June 5, 2007.  Myself and 25 other Jesus freaks boarded a plane from Atlanta, GA bound for Johannesburg, South Africa.
 
I was nervous at best and scared out of my mind at worst, but I was clinging to the dream.  The African dream. 
 
The dream that the minute the plane touched down angels would sing and Jesus would whisper in my ear “You’re home.”  The dream that I would find the Jesus I read about in the Bible.  The dream that all the pieces of my life would magically come together.  
 
I was in for a real treat.  And a big dose of reality.
 
Dreams are just that, DREAMS.  
 
And as I found out, some really do come true, just not in the way you think.
 
Those first three months in Africa (South Africa, Swaziland, Mozambique) were some of the hardest of my life.  And I will be the first to admit probably some of my ugliest.  Sure, on the outside I was living the dream.  Read my blogs from then and you will see the best stories, great pictures and very little transparency.  But what I didn’t blog about was the real stuff.  The hard stuff.  The shattered dreams stuff.
 
I was so homesick that had there been a plane in Manzini, Swaziland I would have chartered it home.  (Thank goodness there wasn’t!).  I was so disillusioned with “missions” that I certainly didn’t see the point of me teaching 3 year olds how to count in English .  Anyone who knows me will tell you I am a terrible “bush lady”.  There was a day in Mozambique where I sat on a water jug (we didn’t have enough chairs) and cried my eyes out to Sean that I hated the bush.  I hated the dirt, the heat, the bugs, the long walks for water, just about all of it.  His response “what did you think you were signing up for?”  haha! 

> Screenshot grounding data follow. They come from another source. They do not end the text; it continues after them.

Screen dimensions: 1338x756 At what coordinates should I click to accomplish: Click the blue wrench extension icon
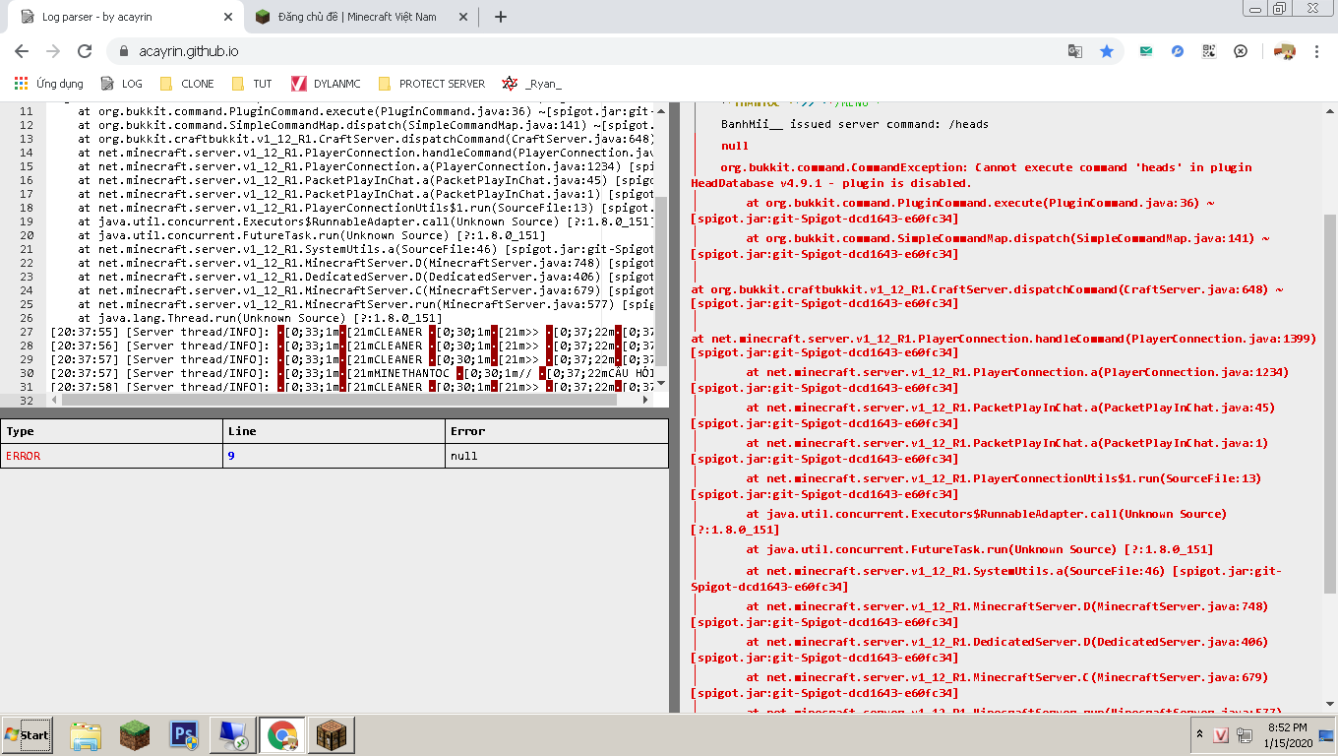click(x=1178, y=51)
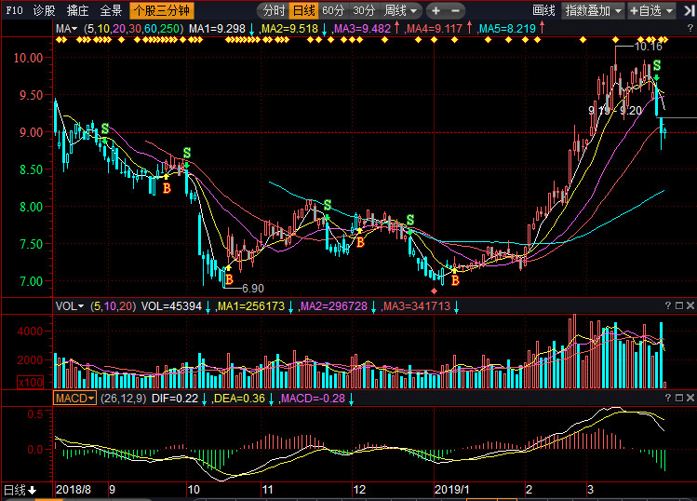Click help icon on VOL panel

pos(670,305)
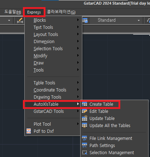Click the File Link Management icon
The image size is (150, 157).
84,138
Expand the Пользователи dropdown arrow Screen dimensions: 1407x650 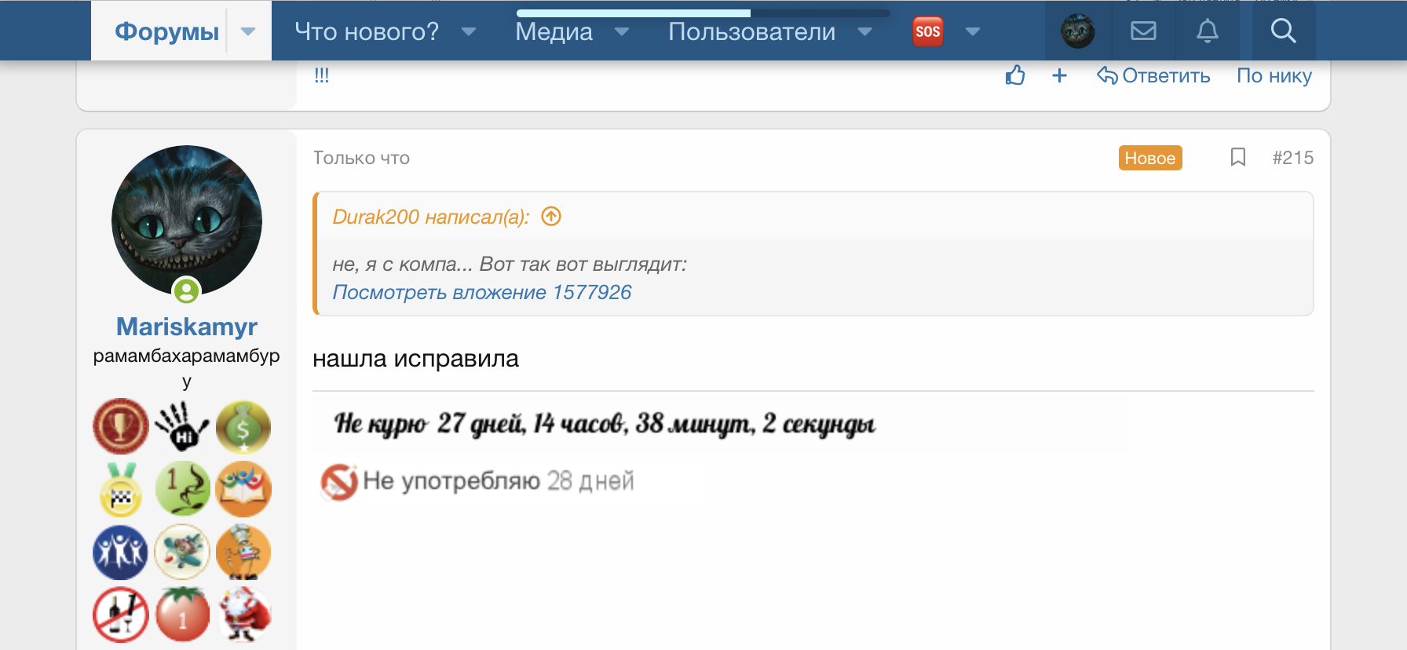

We can laugh about it now, but I was flat-out miserable.  
 
I cringe when I think of our ministry time in Swazi and Mozambique.  Mostly because I was so self-absorbed and ugly.  I didn’t want to engage with teammates or locals.  I didn’t love on the kids like I could have, I didn’t pray with everyone I should have, I didn’t soak up every minute of it like I should have.  I just counted down days until it was over.  And eventually it was. 
 
On August 28, 2007 i couldn’t get on the plane bound for Thailand fast enough.  I waved goodbye to the land that had once held so much promise and excitement for me. and I didn’t shed a tear…that day.